Now, with the launch of R1 and R1-Zero earlier this month, the company is directly competing with OpenAI’s 01, which was originally the only existing reasoning model on the market, and a large part of why OpenAI was considered to be on top.
DeepSeek’s impact on the current market
The Chinese company has begun to change the narrative on how much AI investment is needed for the development of new AI models, a stark contrast to last year when OpenAI CEO Sam Altman asked for US$7 trillion to fund the AI GPU revolution.
Arguably, DeepSeek’s biggest win over OpenAI is the fact that its AI model is open source, allowing companies to develop their own AI models more easily and cheaply.
In fact, DeepSeek’s new model has already caused a major shake-up of the existing market. NVIDIA’s stock price fell almost 18 per cent yesterday, resulting in a US$600 billion (roughly A$1 trillion) market cap drop, the largest in Wall Street history.
Additionally, former Intel CEO Pat Gelsinger has commended DeepSeek for creating a lower-cost model with performance rivalling OpenAI.
“Wisdom is learning the lessons we thought we already knew. DeepSeek reminds us of three important learnings from computing history,” said Gelsinger.
“1) Computing obeys the gas law. Making it dramatically cheaper will expand the market for it. The markets are getting it wrong, this will make AI much more broadly deployed.
“2) Engineering is about constraints. The Chinese engineers had limited resources, and they had to find creative solutions.
“3) Open Wins. DeepSeek will help reset the increasingly closed world of foundational AI model work. Thank you DeepSeek team.”
Gelsinger also said that his start-up, Gloo, is already making use of DeepSeek R1.
“My Gloo engineers are running R1 today,” he said. “They could’ve run o1 – well, they can only access o1, through the APIs,” he said.
With DeepSeek, Gloo said it will rebuild its Kallm AI from scratch “with our own foundational model that’s all open source” in two weeks, rather than paying for and using OpenAI.
Furthermore, when asked if he would be excited with DeepSeek if he was still the CEO of Intel, Gelsinger answered “yes”.
A glass cannon: DeepSeek’s security issues
Despite its appeal, it seems DeepSeek still has its flaws, most notably with security. Cyber threat intelligence firm KELA said that while DeepSeek’s new model may be able to compete with OpenAI, and even outperform it in some scenarios, it is still lacking when it comes to security.
“KELA has observed that while DeepSeek R1 bears similarities to ChatGPT, it is significantly more vulnerable,” the firm said.
“KELA’s AI Red Team was able to jailbreak the model across a wide range of scenarios, enabling it to generate malicious outputs, such as ransomware development, fabrication of sensitive content, and detailed instructions for creating toxins and explosive devices.”
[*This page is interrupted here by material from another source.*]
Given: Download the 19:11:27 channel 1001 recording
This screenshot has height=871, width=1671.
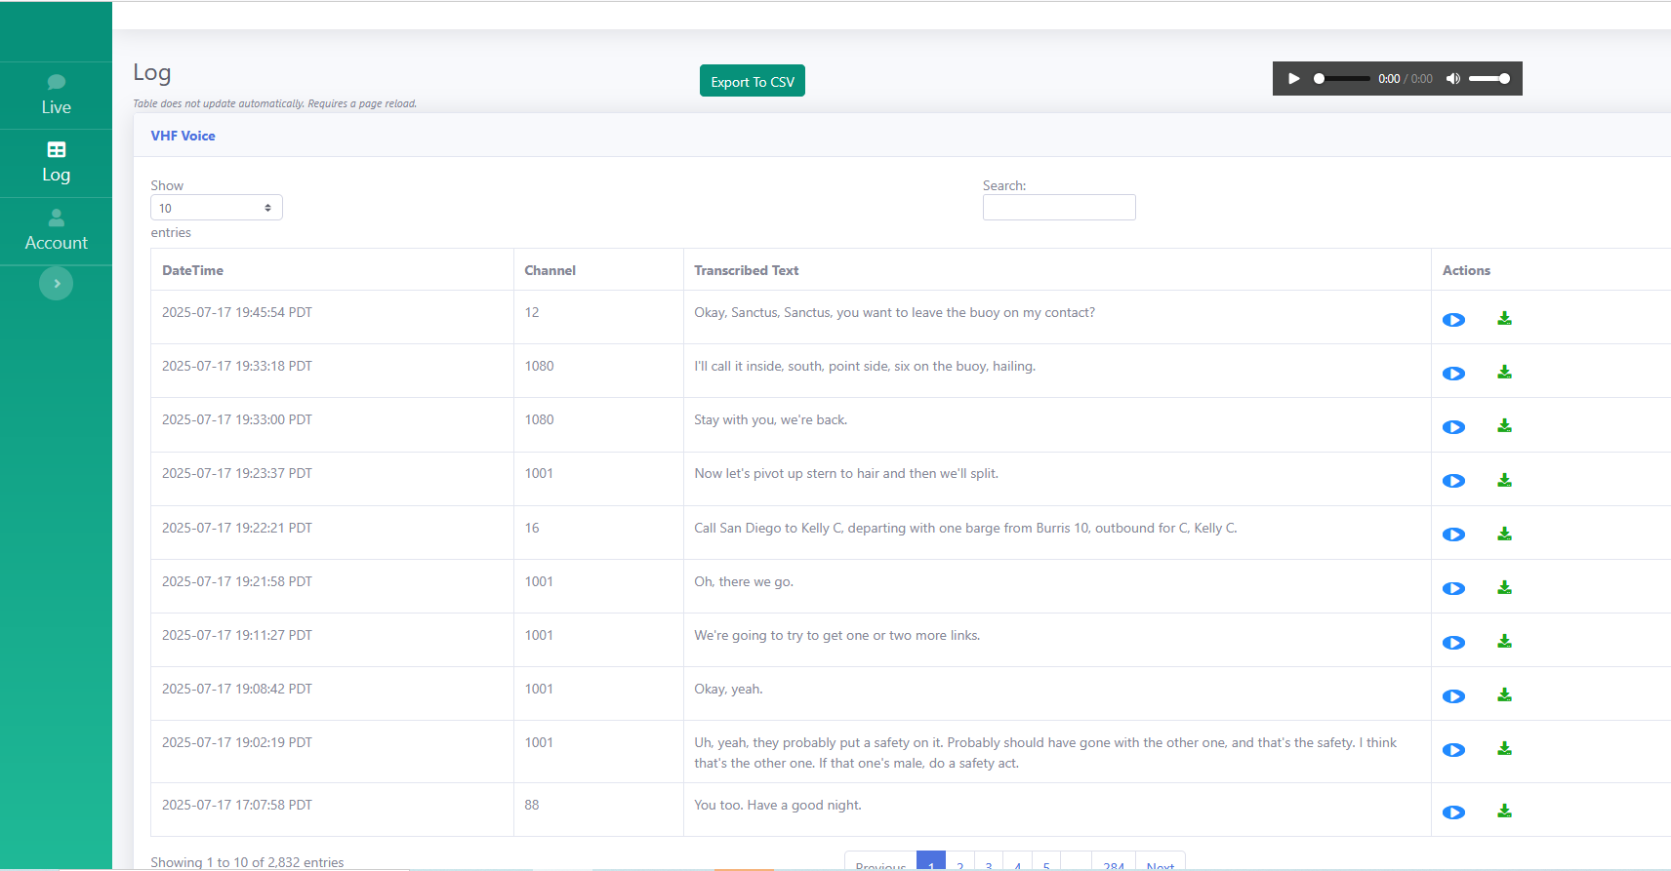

Similarly, a cyber security expert at NordVPN, Adrianus Warmenhoven, warns of the privacy concerns a Chinese AI model presents.
“DeepSeek, being a Chinese AI start-up, operates within a regulatory environment where government oversight of data is stringent. This raises potential risks concerning data collection, storage, and usage,” said Warmenhoven.
“Users need to be aware that any data shared with the platform could be subject to government access under China’s cyber security laws, which mandate that companies provide access to data upon request by authorities.”
“Another key concern lies in the lack of transparency that often surrounds how AI models are trained and how they operate. Users should consider whether their interactions or uploaded data might inadvertently contribute to machine learning processes, potentially leading to data misuse or the development of tools that could be exploited maliciously.”
“Moreover, there is always the risk of cyber attacks. As AI platforms become more sophisticated, they also become prime targets for hackers looking to exploit user data or the AI itself. With the rise of deepfakes and other AI-driven tools, the stakes are higher than ever.”